▶ Action item: Each record must be output exactly and in full.
##### Data to use
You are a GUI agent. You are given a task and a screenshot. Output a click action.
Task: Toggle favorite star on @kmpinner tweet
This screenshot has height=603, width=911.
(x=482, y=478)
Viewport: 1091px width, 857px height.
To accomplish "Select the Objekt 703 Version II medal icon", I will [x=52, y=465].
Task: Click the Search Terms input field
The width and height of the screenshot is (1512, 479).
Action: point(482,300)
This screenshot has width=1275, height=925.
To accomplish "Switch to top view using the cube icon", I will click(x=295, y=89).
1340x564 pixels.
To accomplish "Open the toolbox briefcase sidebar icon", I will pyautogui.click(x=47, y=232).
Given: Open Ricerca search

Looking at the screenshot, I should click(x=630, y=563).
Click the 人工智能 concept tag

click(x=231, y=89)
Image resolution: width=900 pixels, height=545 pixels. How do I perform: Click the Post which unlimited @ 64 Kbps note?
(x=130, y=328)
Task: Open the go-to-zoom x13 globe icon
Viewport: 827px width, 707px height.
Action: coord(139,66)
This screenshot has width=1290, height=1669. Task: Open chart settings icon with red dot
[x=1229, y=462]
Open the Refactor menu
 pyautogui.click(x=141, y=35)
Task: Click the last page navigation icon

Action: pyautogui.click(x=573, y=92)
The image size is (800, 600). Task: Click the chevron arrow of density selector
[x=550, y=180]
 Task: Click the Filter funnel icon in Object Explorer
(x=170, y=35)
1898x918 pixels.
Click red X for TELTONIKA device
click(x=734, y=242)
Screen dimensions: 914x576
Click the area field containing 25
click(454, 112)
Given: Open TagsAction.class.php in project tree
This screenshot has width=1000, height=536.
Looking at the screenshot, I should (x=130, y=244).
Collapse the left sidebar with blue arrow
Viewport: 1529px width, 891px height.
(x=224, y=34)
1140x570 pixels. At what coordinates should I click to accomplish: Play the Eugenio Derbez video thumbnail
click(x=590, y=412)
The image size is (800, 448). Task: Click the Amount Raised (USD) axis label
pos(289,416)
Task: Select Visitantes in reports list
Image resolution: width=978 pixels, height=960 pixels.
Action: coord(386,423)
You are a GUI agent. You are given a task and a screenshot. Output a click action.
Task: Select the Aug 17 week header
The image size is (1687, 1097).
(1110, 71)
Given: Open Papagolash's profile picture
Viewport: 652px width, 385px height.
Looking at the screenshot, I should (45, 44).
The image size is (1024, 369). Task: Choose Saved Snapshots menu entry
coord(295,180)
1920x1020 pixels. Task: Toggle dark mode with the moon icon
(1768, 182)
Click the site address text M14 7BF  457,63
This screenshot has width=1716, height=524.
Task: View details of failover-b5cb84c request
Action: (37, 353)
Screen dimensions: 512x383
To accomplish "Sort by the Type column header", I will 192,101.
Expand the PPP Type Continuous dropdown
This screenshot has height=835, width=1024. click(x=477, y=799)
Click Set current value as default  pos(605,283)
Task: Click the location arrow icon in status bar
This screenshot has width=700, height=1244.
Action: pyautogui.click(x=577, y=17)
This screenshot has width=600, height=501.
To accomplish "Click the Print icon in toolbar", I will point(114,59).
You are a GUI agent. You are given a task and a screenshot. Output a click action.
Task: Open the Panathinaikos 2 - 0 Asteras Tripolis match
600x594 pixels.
##########
▶ Solution to the exercise:
You are a GUI agent. You are given a task and a screenshot. Output a click action.
Task: Toggle favorite star on @kmpinner tweet
This screenshot has height=603, width=911.
(x=482, y=478)
Viewport: 1091px width, 857px height.
To accomplish "Select the Objekt 703 Version II medal icon", I will [x=52, y=465].
Task: Click the Search Terms input field
The width and height of the screenshot is (1512, 479).
Action: point(482,300)
This screenshot has width=1275, height=925.
To accomplish "Switch to top view using the cube icon", I will click(x=295, y=89).
1340x564 pixels.
To accomplish "Open the toolbox briefcase sidebar icon", I will pyautogui.click(x=47, y=232).
Given: Open Ricerca search

Looking at the screenshot, I should click(x=630, y=563).
Click the 人工智能 concept tag

click(x=231, y=89)
Image resolution: width=900 pixels, height=545 pixels. How do I perform: Click the Post which unlimited @ 64 Kbps note?
(x=130, y=328)
Task: Open the go-to-zoom x13 globe icon
Viewport: 827px width, 707px height.
Action: coord(139,66)
This screenshot has width=1290, height=1669. Task: Open chart settings icon with red dot
[x=1229, y=462]
Open the Refactor menu
 pyautogui.click(x=141, y=35)
Task: Click the last page navigation icon

Action: pyautogui.click(x=573, y=92)
The image size is (800, 600). Task: Click the chevron arrow of density selector
[x=550, y=180]
 Task: Click the Filter funnel icon in Object Explorer
(x=170, y=35)
1898x918 pixels.
Click red X for TELTONIKA device
click(x=734, y=242)
Screen dimensions: 914x576
Click the area field containing 25
click(454, 112)
Given: Open TagsAction.class.php in project tree
This screenshot has width=1000, height=536.
Looking at the screenshot, I should (x=130, y=244).
Collapse the left sidebar with blue arrow
Viewport: 1529px width, 891px height.
(x=224, y=34)
1140x570 pixels. At what coordinates should I click to accomplish: Play the Eugenio Derbez video thumbnail
click(x=590, y=412)
The image size is (800, 448). Task: Click the Amount Raised (USD) axis label
pos(289,416)
Task: Select Visitantes in reports list
Image resolution: width=978 pixels, height=960 pixels.
Action: coord(386,423)
You are a GUI agent. You are given a task and a screenshot. Output a click action.
Task: Select the Aug 17 week header
The image size is (1687, 1097).
(1110, 71)
Given: Open Papagolash's profile picture
Viewport: 652px width, 385px height.
Looking at the screenshot, I should (45, 44).
The image size is (1024, 369). Task: Choose Saved Snapshots menu entry
coord(295,180)
1920x1020 pixels. Task: Toggle dark mode with the moon icon
(1768, 182)
Click the site address text M14 7BF  457,63
This screenshot has width=1716, height=524.
Task: View details of failover-b5cb84c request
Action: (37, 353)
Screen dimensions: 512x383
To accomplish "Sort by the Type column header", I will 192,101.
Expand the PPP Type Continuous dropdown
This screenshot has height=835, width=1024. click(x=477, y=799)
Click Set current value as default  pos(605,283)
Task: Click the location arrow icon in status bar
This screenshot has width=700, height=1244.
Action: pyautogui.click(x=577, y=17)
This screenshot has width=600, height=501.
To accomplish "Click the Print icon in toolbar", I will point(114,59).
You are a GUI agent. You are given a task and a screenshot. Output a click action.
Task: Open the Panathinaikos 2 - 0 Asteras Tripolis match
600x594 pixels.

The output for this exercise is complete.